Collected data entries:
* * * *
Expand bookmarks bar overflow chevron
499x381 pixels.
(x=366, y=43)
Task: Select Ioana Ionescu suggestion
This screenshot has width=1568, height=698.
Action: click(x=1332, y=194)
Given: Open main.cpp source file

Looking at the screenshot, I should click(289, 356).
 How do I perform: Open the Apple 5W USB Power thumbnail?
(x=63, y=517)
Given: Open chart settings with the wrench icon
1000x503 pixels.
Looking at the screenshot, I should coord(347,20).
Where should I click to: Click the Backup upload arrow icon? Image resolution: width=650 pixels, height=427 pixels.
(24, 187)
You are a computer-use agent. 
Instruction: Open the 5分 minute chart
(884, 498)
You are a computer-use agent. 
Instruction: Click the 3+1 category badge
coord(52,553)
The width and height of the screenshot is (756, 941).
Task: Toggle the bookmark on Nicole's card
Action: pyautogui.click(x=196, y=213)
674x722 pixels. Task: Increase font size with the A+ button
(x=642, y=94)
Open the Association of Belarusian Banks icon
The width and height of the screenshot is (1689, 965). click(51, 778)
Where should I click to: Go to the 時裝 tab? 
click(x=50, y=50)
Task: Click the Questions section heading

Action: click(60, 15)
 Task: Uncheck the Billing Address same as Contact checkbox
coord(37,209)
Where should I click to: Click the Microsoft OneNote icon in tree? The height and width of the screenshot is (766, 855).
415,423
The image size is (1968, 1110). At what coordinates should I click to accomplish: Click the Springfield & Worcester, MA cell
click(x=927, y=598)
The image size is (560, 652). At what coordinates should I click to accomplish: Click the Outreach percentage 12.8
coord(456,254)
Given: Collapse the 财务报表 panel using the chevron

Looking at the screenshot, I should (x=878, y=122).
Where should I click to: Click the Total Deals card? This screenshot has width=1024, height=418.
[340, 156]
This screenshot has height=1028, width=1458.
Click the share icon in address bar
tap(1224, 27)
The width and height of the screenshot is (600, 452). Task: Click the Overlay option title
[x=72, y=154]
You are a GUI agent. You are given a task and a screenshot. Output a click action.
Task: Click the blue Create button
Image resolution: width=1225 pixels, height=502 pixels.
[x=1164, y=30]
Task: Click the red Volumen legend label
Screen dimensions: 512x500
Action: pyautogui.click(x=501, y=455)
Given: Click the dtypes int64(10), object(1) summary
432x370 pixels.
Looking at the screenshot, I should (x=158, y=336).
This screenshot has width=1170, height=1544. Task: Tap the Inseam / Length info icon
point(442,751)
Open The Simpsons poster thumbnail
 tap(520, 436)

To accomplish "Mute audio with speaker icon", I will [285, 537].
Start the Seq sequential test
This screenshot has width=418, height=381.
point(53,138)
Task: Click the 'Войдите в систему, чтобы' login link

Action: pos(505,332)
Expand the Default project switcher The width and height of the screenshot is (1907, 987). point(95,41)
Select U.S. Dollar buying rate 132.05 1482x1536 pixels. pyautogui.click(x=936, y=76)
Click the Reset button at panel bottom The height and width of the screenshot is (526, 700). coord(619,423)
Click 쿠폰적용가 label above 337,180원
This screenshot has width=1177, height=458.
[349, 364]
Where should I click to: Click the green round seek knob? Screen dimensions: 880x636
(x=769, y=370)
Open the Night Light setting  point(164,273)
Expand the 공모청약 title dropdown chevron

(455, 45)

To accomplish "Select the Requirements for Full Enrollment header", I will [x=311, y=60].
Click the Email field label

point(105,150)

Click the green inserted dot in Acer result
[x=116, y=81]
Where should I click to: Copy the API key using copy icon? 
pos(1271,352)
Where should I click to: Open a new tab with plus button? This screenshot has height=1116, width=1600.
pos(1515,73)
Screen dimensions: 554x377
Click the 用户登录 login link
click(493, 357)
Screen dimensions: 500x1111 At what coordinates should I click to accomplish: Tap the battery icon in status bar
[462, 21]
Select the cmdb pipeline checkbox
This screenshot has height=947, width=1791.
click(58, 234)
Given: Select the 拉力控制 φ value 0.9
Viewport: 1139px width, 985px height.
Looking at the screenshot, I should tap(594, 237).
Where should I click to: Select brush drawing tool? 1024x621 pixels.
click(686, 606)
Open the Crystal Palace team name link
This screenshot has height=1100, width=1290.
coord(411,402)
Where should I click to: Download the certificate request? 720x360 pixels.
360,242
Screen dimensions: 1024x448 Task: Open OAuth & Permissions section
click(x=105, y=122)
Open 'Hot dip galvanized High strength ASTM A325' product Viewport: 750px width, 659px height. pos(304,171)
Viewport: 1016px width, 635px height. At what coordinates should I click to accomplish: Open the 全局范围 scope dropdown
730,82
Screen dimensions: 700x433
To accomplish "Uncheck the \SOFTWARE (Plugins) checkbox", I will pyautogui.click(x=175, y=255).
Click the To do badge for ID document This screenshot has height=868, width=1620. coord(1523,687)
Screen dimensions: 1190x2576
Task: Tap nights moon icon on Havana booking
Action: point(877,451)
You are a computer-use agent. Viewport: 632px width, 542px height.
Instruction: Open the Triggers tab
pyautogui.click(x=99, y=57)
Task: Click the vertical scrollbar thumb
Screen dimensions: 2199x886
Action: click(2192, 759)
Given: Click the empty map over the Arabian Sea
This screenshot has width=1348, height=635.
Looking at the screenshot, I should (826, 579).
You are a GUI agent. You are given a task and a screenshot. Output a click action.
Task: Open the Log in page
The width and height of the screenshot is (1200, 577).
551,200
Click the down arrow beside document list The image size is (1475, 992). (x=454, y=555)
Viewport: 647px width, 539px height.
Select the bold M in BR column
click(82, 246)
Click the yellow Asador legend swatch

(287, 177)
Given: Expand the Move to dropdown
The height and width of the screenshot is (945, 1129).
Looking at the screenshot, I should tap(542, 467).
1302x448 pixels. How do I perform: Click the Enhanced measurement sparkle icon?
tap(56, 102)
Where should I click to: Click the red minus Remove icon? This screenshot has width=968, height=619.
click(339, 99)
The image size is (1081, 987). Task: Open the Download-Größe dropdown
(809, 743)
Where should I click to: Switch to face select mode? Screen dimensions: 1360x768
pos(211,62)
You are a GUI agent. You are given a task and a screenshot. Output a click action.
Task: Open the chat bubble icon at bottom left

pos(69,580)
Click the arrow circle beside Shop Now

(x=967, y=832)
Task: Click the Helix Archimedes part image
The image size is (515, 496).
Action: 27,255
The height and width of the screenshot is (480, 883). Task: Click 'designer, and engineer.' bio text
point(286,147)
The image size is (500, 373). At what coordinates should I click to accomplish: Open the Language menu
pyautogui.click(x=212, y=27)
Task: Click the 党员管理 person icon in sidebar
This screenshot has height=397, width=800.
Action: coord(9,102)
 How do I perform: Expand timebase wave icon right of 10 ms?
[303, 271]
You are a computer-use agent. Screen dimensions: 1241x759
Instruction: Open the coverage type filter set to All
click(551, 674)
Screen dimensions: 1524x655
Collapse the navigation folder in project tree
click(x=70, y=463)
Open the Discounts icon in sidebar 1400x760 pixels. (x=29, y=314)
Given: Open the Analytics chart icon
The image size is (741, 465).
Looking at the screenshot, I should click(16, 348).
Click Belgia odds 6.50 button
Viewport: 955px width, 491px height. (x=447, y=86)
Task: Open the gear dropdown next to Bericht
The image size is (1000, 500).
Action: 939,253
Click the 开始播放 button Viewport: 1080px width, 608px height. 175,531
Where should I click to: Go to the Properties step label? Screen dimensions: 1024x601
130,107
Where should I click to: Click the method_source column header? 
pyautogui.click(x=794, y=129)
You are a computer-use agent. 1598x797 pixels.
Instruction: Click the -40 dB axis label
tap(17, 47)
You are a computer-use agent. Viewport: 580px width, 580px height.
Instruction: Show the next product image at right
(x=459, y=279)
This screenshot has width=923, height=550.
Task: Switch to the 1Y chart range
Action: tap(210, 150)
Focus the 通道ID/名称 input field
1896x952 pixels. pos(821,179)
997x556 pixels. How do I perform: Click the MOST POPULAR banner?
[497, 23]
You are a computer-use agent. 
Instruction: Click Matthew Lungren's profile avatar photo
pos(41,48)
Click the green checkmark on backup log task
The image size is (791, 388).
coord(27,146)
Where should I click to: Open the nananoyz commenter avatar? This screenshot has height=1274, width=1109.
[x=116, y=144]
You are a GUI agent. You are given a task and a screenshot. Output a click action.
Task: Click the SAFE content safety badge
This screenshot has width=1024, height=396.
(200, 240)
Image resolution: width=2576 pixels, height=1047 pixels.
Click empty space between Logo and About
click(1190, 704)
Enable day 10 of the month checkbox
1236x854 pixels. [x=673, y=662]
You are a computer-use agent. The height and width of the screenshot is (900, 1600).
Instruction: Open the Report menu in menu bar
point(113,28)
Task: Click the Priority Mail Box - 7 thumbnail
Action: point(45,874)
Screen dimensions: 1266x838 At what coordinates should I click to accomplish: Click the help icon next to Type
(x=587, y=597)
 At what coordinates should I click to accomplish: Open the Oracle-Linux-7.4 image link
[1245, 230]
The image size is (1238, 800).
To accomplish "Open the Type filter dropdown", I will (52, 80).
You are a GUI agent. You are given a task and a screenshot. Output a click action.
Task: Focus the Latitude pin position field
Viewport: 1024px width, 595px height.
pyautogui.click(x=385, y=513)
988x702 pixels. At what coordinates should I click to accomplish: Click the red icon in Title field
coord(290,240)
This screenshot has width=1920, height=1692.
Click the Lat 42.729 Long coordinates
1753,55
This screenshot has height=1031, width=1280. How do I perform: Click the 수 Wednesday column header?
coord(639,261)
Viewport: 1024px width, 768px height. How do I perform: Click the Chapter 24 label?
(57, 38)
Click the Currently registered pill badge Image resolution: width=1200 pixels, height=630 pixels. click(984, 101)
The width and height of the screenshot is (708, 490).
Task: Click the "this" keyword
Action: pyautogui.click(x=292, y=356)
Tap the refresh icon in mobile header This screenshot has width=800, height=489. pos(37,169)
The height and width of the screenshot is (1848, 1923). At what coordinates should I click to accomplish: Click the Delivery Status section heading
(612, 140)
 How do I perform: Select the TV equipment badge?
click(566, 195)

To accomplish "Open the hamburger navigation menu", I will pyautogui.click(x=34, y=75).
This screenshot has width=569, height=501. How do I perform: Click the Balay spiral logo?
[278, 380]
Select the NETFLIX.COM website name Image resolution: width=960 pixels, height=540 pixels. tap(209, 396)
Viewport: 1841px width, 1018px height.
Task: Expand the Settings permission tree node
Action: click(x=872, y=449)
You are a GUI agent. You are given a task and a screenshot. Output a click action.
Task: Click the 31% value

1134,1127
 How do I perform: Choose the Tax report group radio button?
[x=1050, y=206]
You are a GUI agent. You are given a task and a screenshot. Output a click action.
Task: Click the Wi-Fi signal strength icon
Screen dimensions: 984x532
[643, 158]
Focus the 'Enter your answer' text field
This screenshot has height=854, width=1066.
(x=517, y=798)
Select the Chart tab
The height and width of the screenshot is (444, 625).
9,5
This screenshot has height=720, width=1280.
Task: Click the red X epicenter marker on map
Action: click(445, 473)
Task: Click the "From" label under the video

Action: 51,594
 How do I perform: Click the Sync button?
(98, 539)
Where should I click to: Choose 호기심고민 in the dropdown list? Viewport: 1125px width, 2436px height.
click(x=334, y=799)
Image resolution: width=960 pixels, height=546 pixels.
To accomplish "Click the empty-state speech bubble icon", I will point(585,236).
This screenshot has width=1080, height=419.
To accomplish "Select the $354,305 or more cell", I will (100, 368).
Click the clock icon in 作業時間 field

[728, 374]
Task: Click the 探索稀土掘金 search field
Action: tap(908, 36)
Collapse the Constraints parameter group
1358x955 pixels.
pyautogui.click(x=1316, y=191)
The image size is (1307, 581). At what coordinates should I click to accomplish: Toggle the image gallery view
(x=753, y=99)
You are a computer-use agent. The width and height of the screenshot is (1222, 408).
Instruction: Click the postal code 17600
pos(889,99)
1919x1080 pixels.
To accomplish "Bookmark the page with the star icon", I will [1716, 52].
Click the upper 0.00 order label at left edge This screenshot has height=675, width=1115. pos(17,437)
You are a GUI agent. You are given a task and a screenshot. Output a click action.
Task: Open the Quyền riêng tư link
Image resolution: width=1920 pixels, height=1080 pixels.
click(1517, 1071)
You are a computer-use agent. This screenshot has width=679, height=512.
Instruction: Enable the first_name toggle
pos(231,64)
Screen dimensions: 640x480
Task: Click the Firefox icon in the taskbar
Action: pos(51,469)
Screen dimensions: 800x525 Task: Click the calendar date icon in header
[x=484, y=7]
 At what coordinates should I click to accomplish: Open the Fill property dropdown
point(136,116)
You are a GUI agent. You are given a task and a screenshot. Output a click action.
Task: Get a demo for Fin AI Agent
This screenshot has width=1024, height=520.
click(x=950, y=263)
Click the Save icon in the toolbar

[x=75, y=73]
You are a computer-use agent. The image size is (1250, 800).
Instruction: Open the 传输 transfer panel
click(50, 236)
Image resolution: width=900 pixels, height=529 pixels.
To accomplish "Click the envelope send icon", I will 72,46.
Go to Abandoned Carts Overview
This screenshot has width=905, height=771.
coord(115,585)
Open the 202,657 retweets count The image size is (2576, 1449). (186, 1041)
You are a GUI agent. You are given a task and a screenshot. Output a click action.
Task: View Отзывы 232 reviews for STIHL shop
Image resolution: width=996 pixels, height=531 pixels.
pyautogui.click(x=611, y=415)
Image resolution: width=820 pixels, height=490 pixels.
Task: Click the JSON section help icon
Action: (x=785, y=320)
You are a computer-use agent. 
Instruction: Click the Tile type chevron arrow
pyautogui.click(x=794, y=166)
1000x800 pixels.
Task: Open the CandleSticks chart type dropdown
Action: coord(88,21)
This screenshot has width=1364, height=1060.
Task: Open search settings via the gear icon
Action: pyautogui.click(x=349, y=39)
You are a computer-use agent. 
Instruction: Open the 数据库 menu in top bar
* * * *
Work request: Where a line above contains the string "page", copy that line.

Written response:
Task: Open the Log in page
To accomplish "Bookmark the page with the star icon", I will [1716, 52].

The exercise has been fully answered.